[Texto de origen]

.....

Hubo una vez, en el Berlín de finales del siglo XIX, un caballo que hacía multiplicaciones. También sumaba, restaba, decía la hora y respondía a preguntas de geografía. ¿Un prodigio equino? ¿Un nuevo Newton con pezuñas? ¿Una triquiñuela para llenar teatros y bolsillos?
Bienvenidos al extraordinario, fascinante y ligeramente tragicómico caso de Hans, el caballo que sabía matemáticas.
Un profesor jubilado, un caballo y muchas ganas de asombrar al mundo
El protagonista humano de esta historia es Wilhelm von Osten, un respetable maestro retirado, de esos que en lugar de envejecer en una mecedora deciden abrazar el delirio pedagógico para dar sentido a su jubilación. Von Osten, ferviente creyente en la capacidad de los animales para razonar, decidió que un caballo podía ser entrenado para pensar como un humano. Y no un humano cualquiera, sino uno que sabía de álgebra.
Adquirió a Hans, un caballo de aspecto más bien anodino, aunque con esa mirada que los alemanes de entonces describirían como vernünftig (razonable). Von Osten lo enseñó durante años, sin descanso, ni fines de semana, ni vacaciones. Usó pizarras, cubos y hasta su propio bastón para instruir a Hans. Y Hans, bendito animal, parecía responder con más diligencia que muchos alumnos de carne y hueso: golpeaba con su pezuña el número de veces exacto que correspondía al resultado de un problema.

.....

[Consignas]
a) Contesta estas preguntas sobre el texto acerca del caballo Hans:
(i) ¿En qué ciudad y en qué época transcurre la historia?
(ii) ¿A qué se dedicaba Wilhelm von Osten antes de jubilarse?
(iii) ¿Con qué golpeaba Hans para indicar el resultado de un problema?
b) Retoma el texto sobre el caballo Hans y continúalo a partir de su última oración.

.....

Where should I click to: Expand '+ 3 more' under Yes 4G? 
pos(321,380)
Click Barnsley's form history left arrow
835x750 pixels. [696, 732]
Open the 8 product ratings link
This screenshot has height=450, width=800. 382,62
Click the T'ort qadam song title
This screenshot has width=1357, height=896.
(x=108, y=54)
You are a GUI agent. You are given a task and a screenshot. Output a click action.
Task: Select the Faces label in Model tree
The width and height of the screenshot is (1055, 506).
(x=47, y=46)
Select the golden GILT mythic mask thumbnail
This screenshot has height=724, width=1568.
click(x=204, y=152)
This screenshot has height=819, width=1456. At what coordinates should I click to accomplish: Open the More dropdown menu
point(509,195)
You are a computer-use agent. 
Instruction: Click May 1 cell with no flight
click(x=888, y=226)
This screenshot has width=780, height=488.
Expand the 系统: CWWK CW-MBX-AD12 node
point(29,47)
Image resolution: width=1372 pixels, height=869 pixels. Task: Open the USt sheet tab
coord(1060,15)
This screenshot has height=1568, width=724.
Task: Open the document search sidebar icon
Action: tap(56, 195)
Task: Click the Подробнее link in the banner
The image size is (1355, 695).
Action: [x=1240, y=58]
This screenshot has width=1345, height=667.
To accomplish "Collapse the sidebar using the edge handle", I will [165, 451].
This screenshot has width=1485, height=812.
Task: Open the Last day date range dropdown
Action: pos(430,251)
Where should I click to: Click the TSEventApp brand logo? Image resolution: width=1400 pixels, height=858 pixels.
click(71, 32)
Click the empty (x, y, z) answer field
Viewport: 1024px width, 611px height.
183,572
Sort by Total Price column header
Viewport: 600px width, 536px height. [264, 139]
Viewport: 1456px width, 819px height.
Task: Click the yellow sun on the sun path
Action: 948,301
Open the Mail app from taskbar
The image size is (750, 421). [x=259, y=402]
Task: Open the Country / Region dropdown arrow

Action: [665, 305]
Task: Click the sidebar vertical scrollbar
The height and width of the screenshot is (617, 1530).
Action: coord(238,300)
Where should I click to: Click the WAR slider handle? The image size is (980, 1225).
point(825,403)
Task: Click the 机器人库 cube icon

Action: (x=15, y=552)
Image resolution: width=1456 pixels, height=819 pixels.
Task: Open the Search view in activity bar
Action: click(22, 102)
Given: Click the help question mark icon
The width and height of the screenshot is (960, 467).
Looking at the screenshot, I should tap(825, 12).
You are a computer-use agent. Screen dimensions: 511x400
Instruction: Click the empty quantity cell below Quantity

.....

[En respuesta]
a)
(i) En Berlín, a finales del siglo XIX.
(ii) Era maestro.
(iii) Con su pezuña.

b)
—¿Cuánto es 3 + 2?
—Clop, clop, clop, clop, clop.
El público, claro, enloquecía.
Gira triunfal y ovaciones con olor a heno
La fama de Hans no tardó en desbordar el patio trasero del profesor. Pronto, las plazas y salones de Berlín se llenaron de curiosos, escépticos y señoras con abanico que miraban al caballo como si fuese el mismísimo Pitágoras reencarnado en cuadrúpedo. Las exhibiciones eran gratuitas —von Osten no quería que le tacharan de charlatán de feria, sino de científico—, pero eso no impidió que los rumores y la prensa hicieran su agosto.
El equino respondía a operaciones aritméticas básicas, identificaba fechas en calendarios, resolvía ecuaciones simples y, según algunos, tenía nociones de ortografía.
La escena era digna de una opereta. El público lanzaba preguntas, von Osten las repetía en voz alta, y Hans golpeaba con la pezuña hasta alcanzar el número correcto. Y si el resultado era, por ejemplo, 16, el animal daba 16 toques. Ni uno más, ni uno menos. Inquebrantable. Matemáticamente admirable.
Entra el escuadrón escéptico: ciencia al rescate
Pero no todo el mundo tragaba con la idea del equino prodigio. En 1904, el Ministerio de Educación prusiano decidió investigar el caso. Formaron una comisión de expertos con nombre de película de aventuras: «La Comisión Hans«.
Psicólogos, veterinarios, biólogos, un ilusionista (sí, también, ¿por qué no?) y el notable psicólogo Oskar Pfungst se pusieron manos a la obra. Lo que descubrieron no sólo desmontó el mito del caballo matemático, sino que pasó a la historia como un ejemplo magistral de sesgo involuntario.

Hans no sabía sumar. Ni restar. Ni deletrear. Lo suyo ni siquiera daba para título de primaria. Lo que sí sabía —y muy bien— era leer a los humanos. Literalmente. El caballo había aprendido a captar señales sutilísimas, casi imperceptibles: la tensión en el cuerpo de quien le preguntaba, un leve pestañeo, una pausa en la respiración. Cuando llegaba al número correcto de golpes, notaba un cambio en la expresión o en la postura de su interlocutor, y entonces… magia: paraba.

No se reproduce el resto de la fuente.